%%

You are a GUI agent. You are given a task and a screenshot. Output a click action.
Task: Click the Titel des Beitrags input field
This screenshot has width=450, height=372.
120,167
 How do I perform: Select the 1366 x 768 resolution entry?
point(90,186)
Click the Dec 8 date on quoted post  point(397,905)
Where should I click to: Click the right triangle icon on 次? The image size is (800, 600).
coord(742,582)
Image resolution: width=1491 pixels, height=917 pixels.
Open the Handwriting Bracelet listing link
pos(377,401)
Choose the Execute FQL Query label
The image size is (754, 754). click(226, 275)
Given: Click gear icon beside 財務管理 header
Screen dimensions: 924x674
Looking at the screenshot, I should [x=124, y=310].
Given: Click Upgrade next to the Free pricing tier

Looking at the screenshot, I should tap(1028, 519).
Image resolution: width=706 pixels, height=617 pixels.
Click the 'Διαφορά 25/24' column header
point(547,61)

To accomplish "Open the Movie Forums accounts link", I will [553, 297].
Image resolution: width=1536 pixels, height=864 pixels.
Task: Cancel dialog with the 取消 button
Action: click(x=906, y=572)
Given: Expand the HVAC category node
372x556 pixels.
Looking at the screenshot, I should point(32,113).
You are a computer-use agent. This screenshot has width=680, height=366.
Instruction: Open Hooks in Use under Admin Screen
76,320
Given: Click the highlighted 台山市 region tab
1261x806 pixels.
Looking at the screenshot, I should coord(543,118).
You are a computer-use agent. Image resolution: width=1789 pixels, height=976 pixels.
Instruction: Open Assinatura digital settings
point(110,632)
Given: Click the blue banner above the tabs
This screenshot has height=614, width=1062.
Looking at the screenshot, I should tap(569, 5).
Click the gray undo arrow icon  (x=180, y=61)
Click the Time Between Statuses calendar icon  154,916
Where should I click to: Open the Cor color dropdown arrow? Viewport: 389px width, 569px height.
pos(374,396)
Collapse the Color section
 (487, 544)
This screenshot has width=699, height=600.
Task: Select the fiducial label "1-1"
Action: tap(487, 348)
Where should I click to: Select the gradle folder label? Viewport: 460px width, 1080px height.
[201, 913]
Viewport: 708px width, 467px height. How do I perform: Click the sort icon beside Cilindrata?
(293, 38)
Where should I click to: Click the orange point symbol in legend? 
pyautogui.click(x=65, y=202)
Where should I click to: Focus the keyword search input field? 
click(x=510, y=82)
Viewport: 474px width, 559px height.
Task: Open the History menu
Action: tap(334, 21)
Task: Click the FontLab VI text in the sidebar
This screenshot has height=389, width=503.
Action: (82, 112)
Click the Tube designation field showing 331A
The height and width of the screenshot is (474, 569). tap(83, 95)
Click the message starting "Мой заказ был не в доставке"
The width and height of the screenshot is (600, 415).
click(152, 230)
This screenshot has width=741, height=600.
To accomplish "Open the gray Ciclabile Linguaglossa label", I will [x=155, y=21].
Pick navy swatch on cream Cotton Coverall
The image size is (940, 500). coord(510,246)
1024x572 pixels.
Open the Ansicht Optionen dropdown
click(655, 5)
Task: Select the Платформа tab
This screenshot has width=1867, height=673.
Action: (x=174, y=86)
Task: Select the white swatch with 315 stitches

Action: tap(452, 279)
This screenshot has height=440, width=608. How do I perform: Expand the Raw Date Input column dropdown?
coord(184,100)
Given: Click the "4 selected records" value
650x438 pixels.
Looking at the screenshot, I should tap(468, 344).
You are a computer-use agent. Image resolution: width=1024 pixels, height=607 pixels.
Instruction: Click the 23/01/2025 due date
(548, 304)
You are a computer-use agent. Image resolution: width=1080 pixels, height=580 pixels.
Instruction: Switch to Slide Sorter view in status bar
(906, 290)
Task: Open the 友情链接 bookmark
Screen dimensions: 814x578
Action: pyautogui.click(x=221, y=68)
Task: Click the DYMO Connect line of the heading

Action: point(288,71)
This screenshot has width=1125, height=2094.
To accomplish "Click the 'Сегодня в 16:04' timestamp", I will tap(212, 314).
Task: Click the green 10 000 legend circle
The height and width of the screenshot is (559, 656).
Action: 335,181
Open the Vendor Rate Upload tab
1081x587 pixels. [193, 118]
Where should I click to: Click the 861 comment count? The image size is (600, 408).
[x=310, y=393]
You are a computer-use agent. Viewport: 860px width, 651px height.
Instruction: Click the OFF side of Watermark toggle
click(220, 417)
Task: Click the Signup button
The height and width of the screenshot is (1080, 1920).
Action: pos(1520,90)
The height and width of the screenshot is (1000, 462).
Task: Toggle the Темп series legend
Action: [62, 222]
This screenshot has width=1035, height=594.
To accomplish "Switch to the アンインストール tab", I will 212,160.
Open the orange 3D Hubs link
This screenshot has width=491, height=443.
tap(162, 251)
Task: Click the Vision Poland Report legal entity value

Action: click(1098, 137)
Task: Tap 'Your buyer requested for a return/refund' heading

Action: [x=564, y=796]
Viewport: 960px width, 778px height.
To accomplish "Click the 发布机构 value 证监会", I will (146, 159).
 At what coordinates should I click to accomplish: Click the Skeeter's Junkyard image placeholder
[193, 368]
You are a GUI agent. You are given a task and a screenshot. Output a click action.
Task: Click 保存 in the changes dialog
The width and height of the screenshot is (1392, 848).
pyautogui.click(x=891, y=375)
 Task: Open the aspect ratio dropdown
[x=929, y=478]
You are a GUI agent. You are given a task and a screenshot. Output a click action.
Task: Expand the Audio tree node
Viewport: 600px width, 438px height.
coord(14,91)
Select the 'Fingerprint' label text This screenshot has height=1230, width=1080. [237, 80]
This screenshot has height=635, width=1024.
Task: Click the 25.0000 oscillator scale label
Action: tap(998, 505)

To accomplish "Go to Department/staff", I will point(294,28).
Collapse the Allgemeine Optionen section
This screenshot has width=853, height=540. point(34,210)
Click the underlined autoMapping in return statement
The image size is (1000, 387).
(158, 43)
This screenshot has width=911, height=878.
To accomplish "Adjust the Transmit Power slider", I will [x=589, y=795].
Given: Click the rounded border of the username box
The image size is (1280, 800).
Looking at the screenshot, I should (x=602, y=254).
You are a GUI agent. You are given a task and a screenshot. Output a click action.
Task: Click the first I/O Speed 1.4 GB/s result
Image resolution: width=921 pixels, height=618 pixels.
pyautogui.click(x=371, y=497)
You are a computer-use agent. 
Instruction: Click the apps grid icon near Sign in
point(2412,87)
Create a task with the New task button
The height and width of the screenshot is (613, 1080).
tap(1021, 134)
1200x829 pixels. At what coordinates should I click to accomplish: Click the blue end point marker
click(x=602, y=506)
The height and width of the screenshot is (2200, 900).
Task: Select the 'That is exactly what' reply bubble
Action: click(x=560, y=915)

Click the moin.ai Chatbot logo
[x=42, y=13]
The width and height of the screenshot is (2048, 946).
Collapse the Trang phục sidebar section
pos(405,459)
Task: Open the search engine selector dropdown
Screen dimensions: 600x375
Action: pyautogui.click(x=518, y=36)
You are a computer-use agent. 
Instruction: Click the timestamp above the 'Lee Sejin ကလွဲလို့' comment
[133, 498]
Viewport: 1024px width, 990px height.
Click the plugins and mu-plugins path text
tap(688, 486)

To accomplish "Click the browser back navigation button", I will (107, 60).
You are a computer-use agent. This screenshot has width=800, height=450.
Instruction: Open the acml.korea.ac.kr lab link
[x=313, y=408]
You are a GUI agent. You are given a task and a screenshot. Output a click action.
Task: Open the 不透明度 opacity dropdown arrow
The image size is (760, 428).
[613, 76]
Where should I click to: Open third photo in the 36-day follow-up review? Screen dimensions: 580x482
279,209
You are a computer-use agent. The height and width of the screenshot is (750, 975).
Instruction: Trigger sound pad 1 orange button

%%

A single number is the whole answer: how many lines of the records contain the word "computer".

9